In 1964 a small group of African American men in Jonesboro, Louisiana, defied the nonviolence policy of the mainstream civil rights movement and formed an armed self-defense organization--the Deacons for Defense and Justice--to protect movement workers from vigilante and police violence. With their largest and most famous chapter at the center of a bloody campaign in the Ku Klux Klan stronghold of Bogalusa, Louisiana, the Deacons became a popular symbol of the growing frustration with Martin Luther King Jr.'s nonviolent strategy and a rallying point for a militant working-class movement in the South.
Lance Hill offers the first detailed history of the Deacons for Defense and Justice, who grew to several hundred members and twenty-one chapters in the Deep South and led some of the most successful local campaigns in the civil rights movement. In his analysis of this important yet long-overlooked organization, Hill challenges what he calls "the myth of nonviolence"--the idea that a united civil rights movement achieved its goals through nonviolent direct action led by middle-class and religious leaders. In contrast, Hill constructs a compelling historical narrative of a working-class armed self-defense movement that defied the entrenched nonviolent leadership and played a crucial role in compelling the federal government to neutralize the Klan and uphold civil rights and liberties.
A year before the publication of the book, the Deacons were the subject of a 2003 made for television movie, Deacons for Defense.
The film, produced by Showtime stars academy-award winner Forest Whitaker, Ossie Davis and Jonathan Silverman. The film is based on the actual Deacons for Defense and their struggle to fight against the Jim Crow South in a powerful area of Louisiana that is controlled by the Ku Klux Klan. The film bases the story around a white-owned factory that controls the economy of the local society and the effects of racism and intimidation on the lives of the African-American community. The film follows the psychological transition of a family and community members from ones that believe in a strict non-violent stance to ones that believe in self-defense.

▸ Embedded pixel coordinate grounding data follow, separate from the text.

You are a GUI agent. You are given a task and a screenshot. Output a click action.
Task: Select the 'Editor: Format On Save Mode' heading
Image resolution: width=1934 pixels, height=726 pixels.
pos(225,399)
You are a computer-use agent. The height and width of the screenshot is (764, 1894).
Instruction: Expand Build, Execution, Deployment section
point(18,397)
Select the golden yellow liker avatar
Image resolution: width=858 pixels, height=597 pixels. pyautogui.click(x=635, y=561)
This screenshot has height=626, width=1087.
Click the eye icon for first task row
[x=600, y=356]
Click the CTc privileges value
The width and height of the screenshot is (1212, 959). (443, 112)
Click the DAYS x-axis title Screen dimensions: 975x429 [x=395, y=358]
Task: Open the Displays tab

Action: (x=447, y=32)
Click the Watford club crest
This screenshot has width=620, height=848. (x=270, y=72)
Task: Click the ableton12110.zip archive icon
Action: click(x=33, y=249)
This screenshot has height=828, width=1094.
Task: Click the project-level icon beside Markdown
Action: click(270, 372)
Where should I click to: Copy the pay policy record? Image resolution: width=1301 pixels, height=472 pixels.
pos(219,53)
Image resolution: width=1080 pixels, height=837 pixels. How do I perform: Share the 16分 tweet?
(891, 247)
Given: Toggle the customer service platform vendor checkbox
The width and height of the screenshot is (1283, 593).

Some of us learned about the Deacons during the time that Rap Brown, also from Louisiana, was working with Howard University students. Their stance did not surprise us, since many of us had the example of members of our own families who had always had guns, both for hunting and for protection.
The Deacons had a relationship with other civil rights groups that advocated and practiced non-violence: the willingness of the Deacons to provide low-key armed guards facilitated the ability of groups such as the NAACP and CORE to stay, at least formally, within their own parameters of non-violence.[8] Although many local chapters felt it was necessary to maintain a level of security by either practicing self-defense as some CORE, SNCC, and NAACP local chapters did, the national level of all these organizations still maintained the idea of non-violence to achieve civil rights. Nonetheless,in some cases,their willingness to respond to violence with violence, led to tension between the Deacons and the nonviolent civil rights workers whom they sought to protect.
Organizations like SNCC, CORE, and SCLC all had major roles in exposing the brutal tactics that were being used against Black people in America, particularly to Southern Blacks. This was seen as crucial to getting legislation passed that would protect African-Americans from this oppression and help develop their status of equality in America. However, according to Lance Hill, author of, The Deacons for Defense: Armed Resistance and the Civil Rights Movement, "the hard truth is that these organizations produced few victories in their local projects in the Deep South—if success is measured by the ability to force changes in local government policy and create self-governing and sustainable local organizations that could survive when the national organizations departed...The Deacons’ campaigns frequently resulted in substantial and unprecedented victories at the local level, producing real power and self-sustaining organizations."[9] According to Hill, this is the true resistance that enforced civil rights in areas of the Deep South. Many times it was local (armed) communities that laid the foundation of equal opportunities for African-Americans. National organizations played their role of exposing the problems but it was local organizations and individuals who implemented these rights and were not fearful of reactionary Whites who wanted to keep segregation alive. Without these local organizations pushing for their rights, and many times, using self-defense tactics not much would have changed according to scholars like Hill.
An example of this type of force needed that made substantial change in the Deep South took place in early 1965. Black students picketing the local high school were confronted by hostile police and fire trucks with hoses. A car of four Deacons emerged and in view of the police calmly loaded their shotguns. The police ordered the fire truck to withdraw. This was the first time in the twentieth century, as Lance Hill observes, "an armed black organization had successfully used weapons go defend a lawful protest against an attack by law enforcement."[2] Another example as Hill writes is, "In Jonesboro, the Deacons made history when they compelled Louisiana governor John McKeithen to intervene in the city’s civil rights crisis and require a compromise with city leaders—the first capitulation to the civil rights movement by a Deep South governor."[10]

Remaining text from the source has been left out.